In summary, Peter and Joël found that overconfidence pays. The contestants who were more confident received higher ratings from the employers, and therefore won more money. Likewise, they showed that opportunities to profit from persuasion induced overconfidence, and that it was overconfidence which led contestants to receive higher ratings— above and beyond their actual performance.
Overall, these results provide compelling evidence in favour of Robert Triver’s theory of self-deception.
As is always the case, there are aspects of this paper that can be critiqued.
Although overconfidence is a well established finding from the field of psychology, there is evidence suggesting some cultural differences in how overconfidence manifests.
These experiments were conducted with German university students. However, we know that these people are really WEIRD. That is, they are Western, educated, industrialised, rich and democratic, and therefore may not paint a complete picture of humanity overall… Although we can have confidence in these research findings, we don’t want to become overconfident.
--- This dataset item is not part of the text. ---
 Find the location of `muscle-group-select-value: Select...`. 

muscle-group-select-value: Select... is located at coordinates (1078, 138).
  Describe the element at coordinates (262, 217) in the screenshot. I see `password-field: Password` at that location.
To add more weight to the study, other recently published papers and preprints point in the same direction. However, it remains the case that these experiments would benefit from more diverse samples.
These points aside, this paper arguably has far reaching implications for business.
What this strand of research suggests is that positive illusions are far more pervasive than is usually portrayed by psychologists.
Evidently, positive illusions offer individuals a wealth of benefits. Those of us who are the most optimistic and overconfident reap many benefits in life, including more career success. As noted by Daniel Kahnmenan in Thinking Fast and Slow, entrepreneurs and business leaders are the most optimistic and overconfident among us.
Positive illusions encourage us to take gambles— gambles which can come with big pay offs. But of course, risky bets can also end in bankruptcy. Overconfidence and excessive optimism can lead financial traders to lose money, CEOs to initiate value-destroying mergers, and lenders to invest in businesses that are built on sand.
The key takeaway for me is this: if positive illusions are not so much a means of protecting us from threatening information, but rather a form of self-deception to help us persuade others, then the problem has been misdiagnosed by psychologists and practitioners alike. Initiatives such as teaching people debiasing techniques as a means of overcoming overconfidence are simply not going to work.
These findings also have obvious implications for recruitment and selection. Indeed, the experiment is inadvertently a parody of the interview process itself.
In light of these findings, it’s not too surprising that interviews are a weak predictor of job performance. These series of experiments mark yet another red cross against job interviews as a recruitment method, and lend credence to the practice of blind assessments.
By coincidence, Peter and Joël concluded their paper by discussing the business implications of their research (emphasis added):
One implication of our findings is that overconfidence is likely to be more prevalent in settings in which its strategic value is highest, that is, in cases in which measures of true ability are noisy, competition is fierce and persuasion is an important part of success. It may arise in employer–employee relationships because of its strategic benefits in job interviews and wage negotiations. Arguably, confidence may be even more valuable among the self-employed, whose economic survival often depends more immediately on persuading investors and customers. We would also expect overconfidence to be rife amongst high-level professionals in finance, law and politics.
Peter and Joël’s reflections are likely to resonate with people working in politics or finance. For those of us working in such fields, vigilance is required. For example, when evaluating candidates for leadership positions, it’s important to gauge whether candidates are overconfident. If they appear to be raising the stakes by promising the world, you have to ask yourself: are you really going to win this bet?